Unloading Ollama Models Instantly
Ollama is great. It makes running open-source large language models accessible to the masses. When running it in conjunction with a frontend such as open-webui or continue.dev, it's a very powerful tool enabling local and private AI completions.
However, most of those frontends take advantage of the keep_alive
parameter to mantain a model in VRAM for a set period of time. 99% of the time, this is exactly what you want. The other 1% of the time, you want that model out of your VRAM immediatelyso you can use your GPU for something else (think, gaming or model fine-tuning).
Fortunately, there's an easy solution to this. To clear a model from memory immediately, you just need to pass a value of 0
for keep_alive
AND the same model that's currently in memory.
E.g.,
curl http://localhost:11434/api/generate -d '{"model": "llama3.2", "keep_alive": 0}'
If you attempt to pass it a different model other than the one that's currently in memory, this doesn't work. For the sake of speed and not having to remember this command, we can create a bash/zsh alias that
- Looks up the in-use model via
ollama ps
- Uses the output of
ollama ps
to pass the current model into the curl command
the output of ollama ps
looks like:
NAME ID SIZE PROCESSOR UNTIL
llama3.2 38056bbcbb2d 21 GB 100% GPU 2 minutes from now
The code
clear_ollama_model() {
# Extract the model name from 'ollama ps'
local model_name=$(ollama ps | awk 'NR==2 {print $1}')

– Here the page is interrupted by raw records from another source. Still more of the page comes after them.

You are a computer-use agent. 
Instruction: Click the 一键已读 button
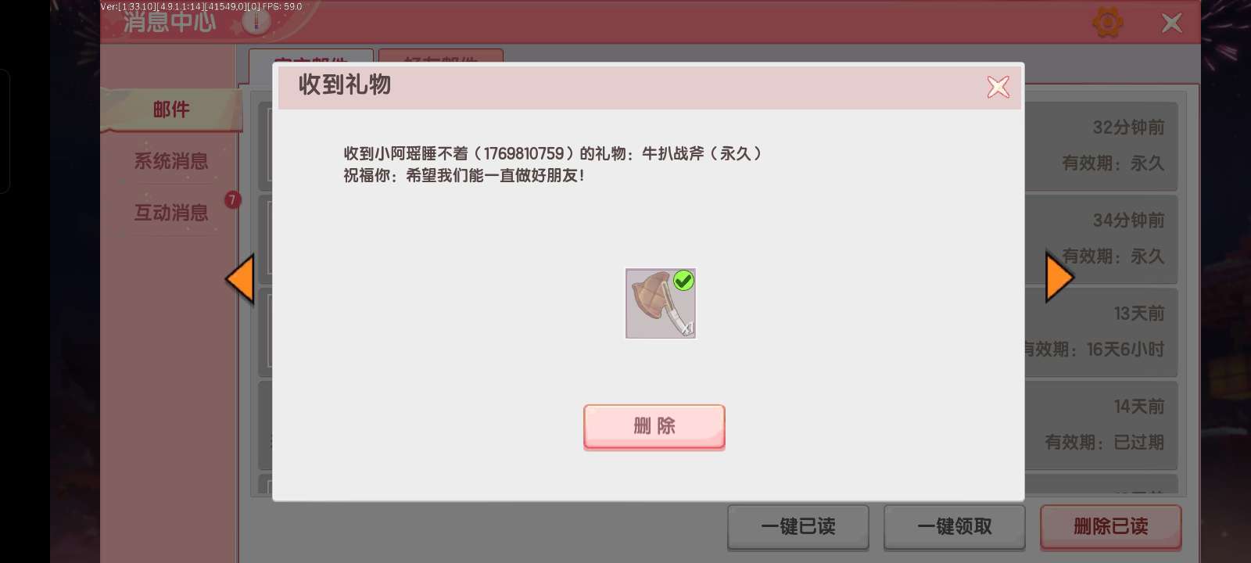coord(798,527)
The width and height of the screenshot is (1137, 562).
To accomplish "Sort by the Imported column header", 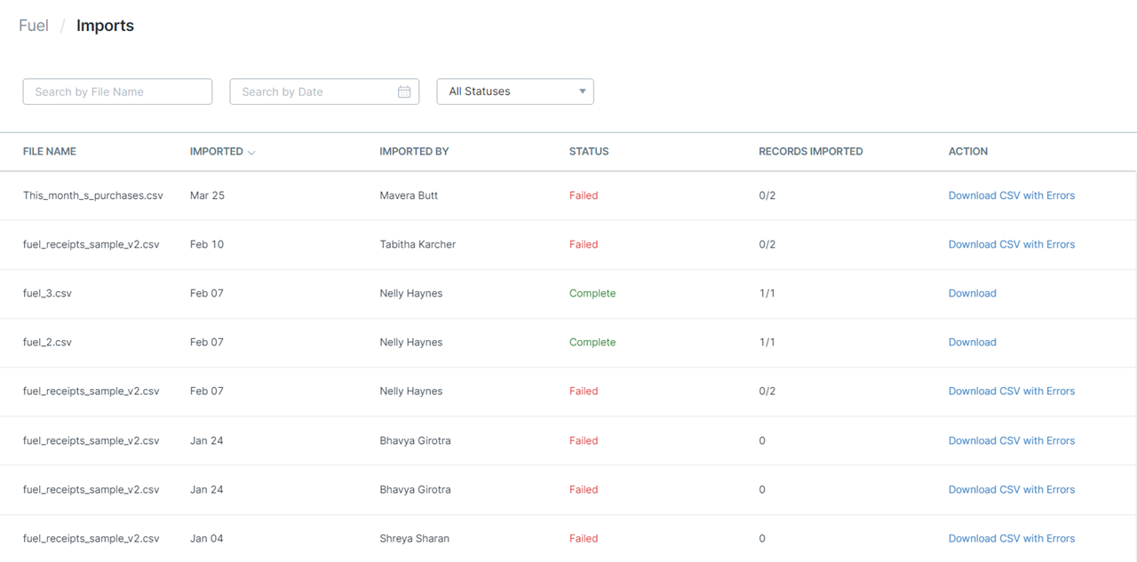I will click(217, 152).
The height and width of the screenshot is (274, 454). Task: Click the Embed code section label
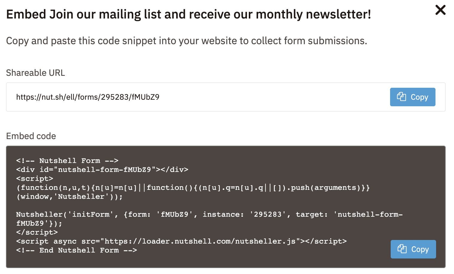pyautogui.click(x=31, y=136)
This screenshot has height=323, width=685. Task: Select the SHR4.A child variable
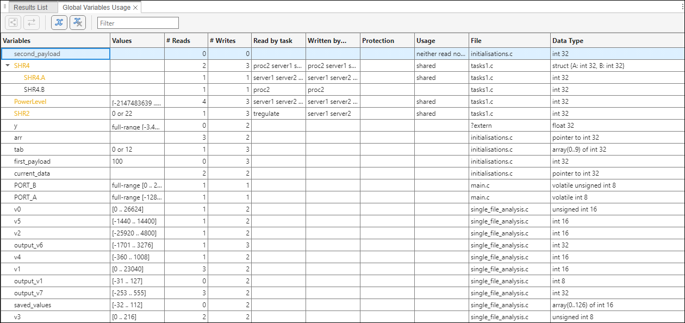pyautogui.click(x=34, y=78)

# Check if a model is loaded
if [ -z "$model_name" ]; then
echo "No model is currently loaded."
return 1
fi
# Use the extracted model name in the curl command
curl http://localhost:11434/api/generate -d "{\"model\": \"$model_name\", \"keep_alive\": 0}"
}
# Create an alias for this function
alias clear_ollama="clear_ollama_model"
How it works
ollama ps | awk 'NR==2 {print $1}'
: This command extracts the model name from the second line of ollama ps output, which corresponds to the currently loaded model.NR==2
: Selects the second line.{print $1}
: Prints the first field (the model name) from that line.

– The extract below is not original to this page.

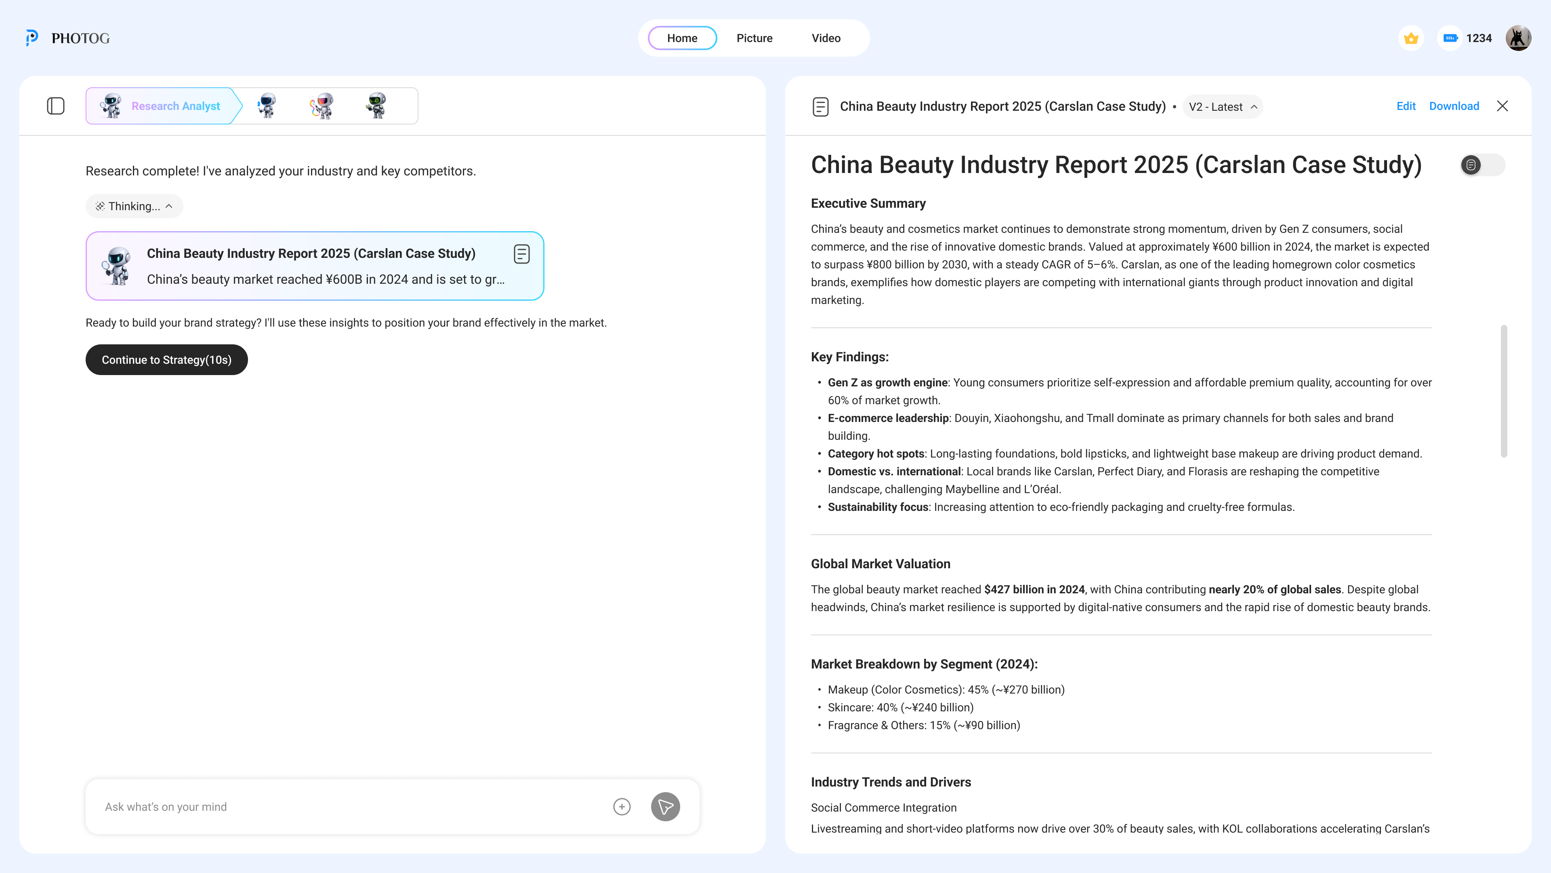The image size is (1551, 873).
Task: Click the document icon beside the report title
Action: [x=821, y=106]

- Function Definition: The function
clear_ollama_model
encapsulates the logic for clearing the model. It checks if a model is loaded and then sends the appropriate curl command to clear it. - Alias Creation: The alias
clear_ollama
is created to call the function, making it easy to run from your terminal.
Usage
After adding this code to your ~/.zshrc, you need to reload the configuration file or restart your terminal session:
source ~/.zshrc
Now, you can simply type clear_ollama
in your zsh terminal to clear the currently loaded Ollama model from VRAM.